There isn’t much flexibility when it comes to meeting the financial needs of residents, Young said. Their yearly budget from HUD caps the number of people they can serve.
“So we have to use 95% of the money or 95% of the vouchers and in today’s rental market, that’s getting harder and harder” Young said. “I mean, you can’t touch a one-bedroom now for under $1,400.”
The median rent in Seminole County in June 2023 was $1,734 according to Florida Housing Data Clearinghouse, a nearly 4.8% increase from December 2021. According to Zumper, a privately owned North American rental platform, the average rent for a 1-bedroom apartment as of August 2023 in Oviedo is $1,841 while the average rent for a 1-bedroom apartment in Winter Springs is $1,803. These numbers represent a 2% and 13% increase compared to previous years, respectively.
During the county work session, Young said the agency pays out over $9 million of rental subsidy to landlords and private owners in Seminole County each year, and averages about $900,000 monthly in rental assistance. Five years ago it was $600,000.

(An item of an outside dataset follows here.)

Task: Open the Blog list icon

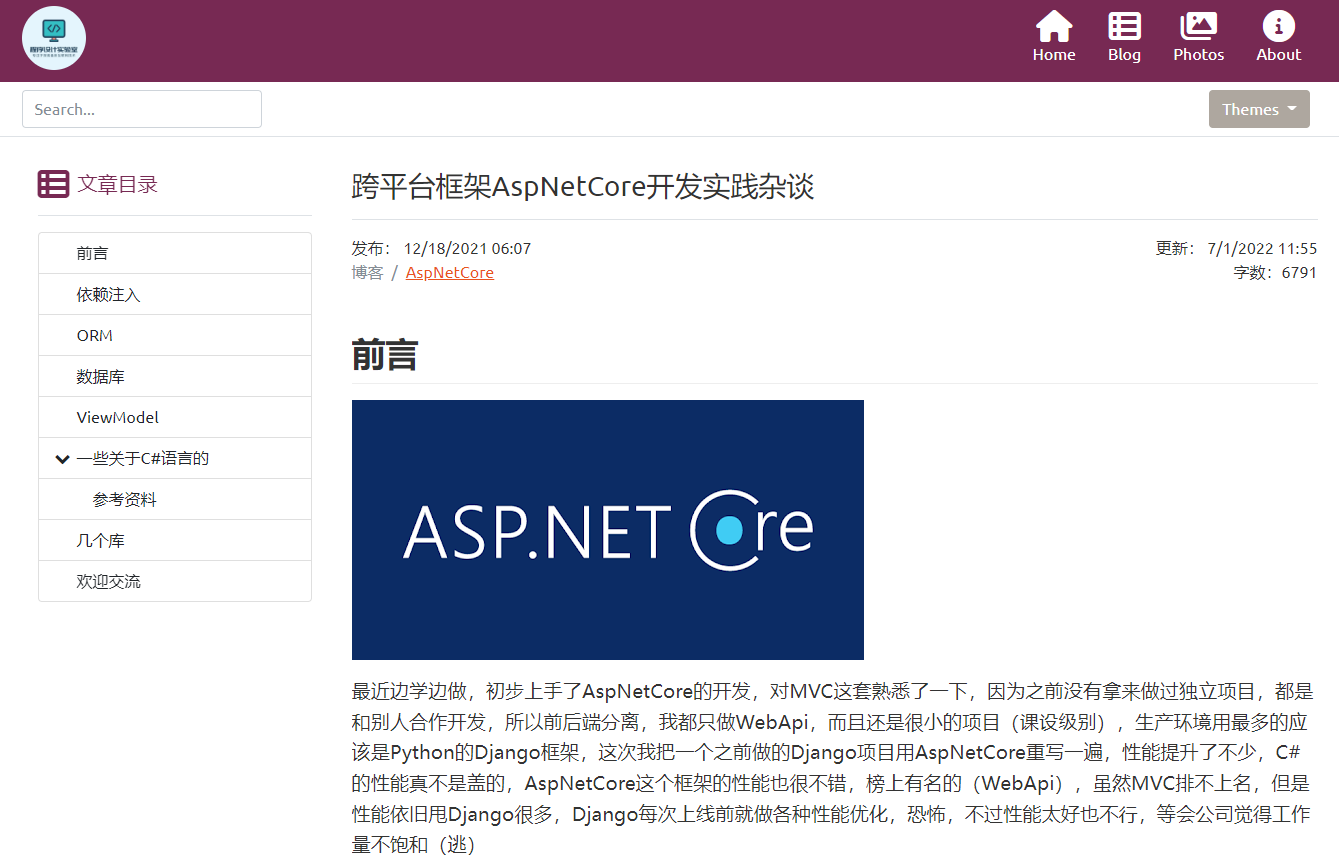Action: click(x=1124, y=27)
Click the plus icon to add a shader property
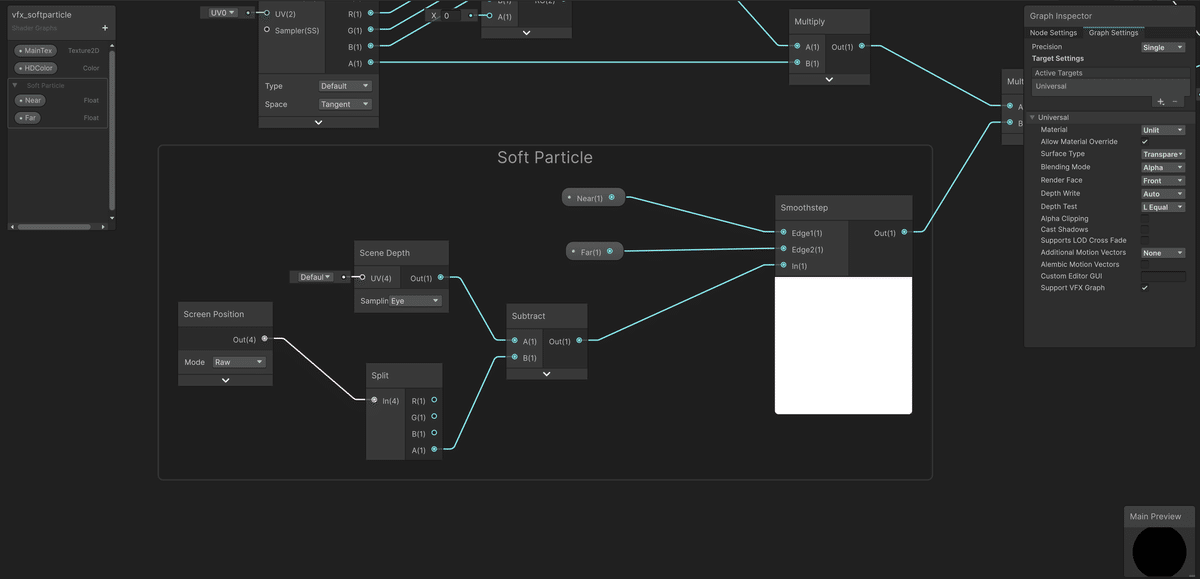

“It’s not because we have new vouchers, it’s because the rents have gone up that much,” Young said. “…my maximum is capped based on what their income is and anything over that falls to the tenant which is where we’re gonna’ see the eviction uptick because they’re not paying 30% anymore, they’re paying 50%. So even though they have the help, they’re still drowning.”
Lily Kyle and Megan Stokes contributed to this article.
This is the third installment of an ongoing housing series exploring housing-related issues and solutions in Greater Oviedo and Winter Springs.
About this series: OCN spends a lot of time listening to its readers and you’ve told us that housing is an important issue to you. OCN has spent months talking with residents, its Community Advisory Board and local leaders to create this series of articles. Some articles will focus on specific areas within Greater Oviedo and Winter Springs while others will involve the entire coverage area. Local public housing was one issue readers asked us to explore.